INPUT DATA
BEGIN

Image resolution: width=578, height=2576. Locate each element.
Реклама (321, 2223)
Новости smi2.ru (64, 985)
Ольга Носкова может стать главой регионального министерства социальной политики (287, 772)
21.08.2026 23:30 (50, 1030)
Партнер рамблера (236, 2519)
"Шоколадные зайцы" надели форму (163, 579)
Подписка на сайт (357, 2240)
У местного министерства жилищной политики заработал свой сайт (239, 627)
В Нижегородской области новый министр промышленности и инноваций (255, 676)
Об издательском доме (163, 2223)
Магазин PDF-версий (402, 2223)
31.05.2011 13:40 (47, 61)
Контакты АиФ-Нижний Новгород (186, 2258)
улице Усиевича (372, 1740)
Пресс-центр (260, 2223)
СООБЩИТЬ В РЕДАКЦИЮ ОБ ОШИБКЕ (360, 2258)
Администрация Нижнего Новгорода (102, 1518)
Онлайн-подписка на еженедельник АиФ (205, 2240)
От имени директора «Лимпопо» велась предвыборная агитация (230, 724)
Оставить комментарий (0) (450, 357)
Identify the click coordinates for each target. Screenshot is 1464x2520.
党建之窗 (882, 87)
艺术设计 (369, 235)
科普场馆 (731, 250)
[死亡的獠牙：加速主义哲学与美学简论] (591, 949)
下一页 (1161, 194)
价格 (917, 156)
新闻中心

END

WHAT IS NEEDED
Isolate the lines above that contain the word "each" and copy them.

OUTPUT OF THE TASK
Image resolution: width=578, height=2576. Locate each element.
Identify the click coordinates for each target. Screenshot is 1464x2520.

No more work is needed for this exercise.